» **QUOTED PASSAGE**:
# Vogue Live Knitting show in NYC



## serene (Nov 30, 2011)

I'll be going to this next month -will any other KP'ers be there?


----------



## gloxsk8 (Aug 12, 2011)

I'll be there Saturday & Sunday.
Beth


----------



## Katsch (Mar 15, 2011)

I have been thinking about it as hubby and oldest son will be in AZ on business. I make take the train in and see if anyone wants to join me.


----------



## serene (Nov 30, 2011)

I'm not sure which day I'll be there, I have a 2-day marketplace ticket. It would be lovely to meet you, gloxsk8 and Katsch - and anyone else who'll be there.


----------



## serene (Nov 30, 2011)

A small world, Katsch. My husband and I lived in Wappengers Falls when we were newlyweds.


----------



## gloxsk8 (Aug 12, 2011)

I have a 2 day marketplace pass also. Where do you live in NY? I'm on the upper west side.
Beth


----------



## inisfada (Feb 28, 2012)

I went last year and loved it! Going again this year
.


----------



## kniton (Feb 23, 2011)

I've really been thinking about going. Don't have tickets yet so am maybe too late. If I take the Acela (train) or the fast bus I can be in NY in 3-4 hours but then there is the cost of the hotel to consider though I have a friend I can stay with on Long Island. I envy all you NYers who can go more easily as it looks like a great show. Are there any classes/presentations in particular you think are worth attending?

Word and item position data:

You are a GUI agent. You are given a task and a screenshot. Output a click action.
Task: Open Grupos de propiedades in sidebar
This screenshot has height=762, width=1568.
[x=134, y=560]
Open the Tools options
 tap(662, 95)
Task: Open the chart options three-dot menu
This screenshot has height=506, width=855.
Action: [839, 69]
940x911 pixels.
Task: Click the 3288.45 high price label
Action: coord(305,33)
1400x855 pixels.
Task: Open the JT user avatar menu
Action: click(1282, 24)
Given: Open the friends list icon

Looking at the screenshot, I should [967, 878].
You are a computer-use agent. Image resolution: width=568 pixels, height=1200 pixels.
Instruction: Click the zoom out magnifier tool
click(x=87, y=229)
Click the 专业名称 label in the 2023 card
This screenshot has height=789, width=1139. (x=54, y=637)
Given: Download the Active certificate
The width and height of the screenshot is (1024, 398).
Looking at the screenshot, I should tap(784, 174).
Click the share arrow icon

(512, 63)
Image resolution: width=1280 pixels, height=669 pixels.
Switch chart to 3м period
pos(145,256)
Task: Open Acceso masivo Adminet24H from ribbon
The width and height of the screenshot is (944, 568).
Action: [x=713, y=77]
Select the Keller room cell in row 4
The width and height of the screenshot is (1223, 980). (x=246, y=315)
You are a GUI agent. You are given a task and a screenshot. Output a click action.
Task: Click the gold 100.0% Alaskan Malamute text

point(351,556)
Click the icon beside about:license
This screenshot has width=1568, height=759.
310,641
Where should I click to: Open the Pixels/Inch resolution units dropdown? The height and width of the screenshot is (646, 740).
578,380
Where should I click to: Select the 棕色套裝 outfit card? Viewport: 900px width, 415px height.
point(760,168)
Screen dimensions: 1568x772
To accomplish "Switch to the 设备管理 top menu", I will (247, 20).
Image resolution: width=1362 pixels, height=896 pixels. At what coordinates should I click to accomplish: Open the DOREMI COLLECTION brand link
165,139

» **CHALLENGE**:
Please write out everything in the forum thread from "I have been" down to "who'll be there.", swapping "marketplace" for "vendor hall". The items stand apart from the forum thread and are separate material.

» **EXERCISE RESULT**:
I have been thinking about it as hubby and oldest son will be in AZ on business. I make take the train in and see if anyone wants to join me.


----------



## serene (Nov 30, 2011)

I'm not sure which day I'll be there, I have a 2-day vendor hall ticket. It would be lovely to meet you, gloxsk8 and Katsch - and anyone else who'll be there.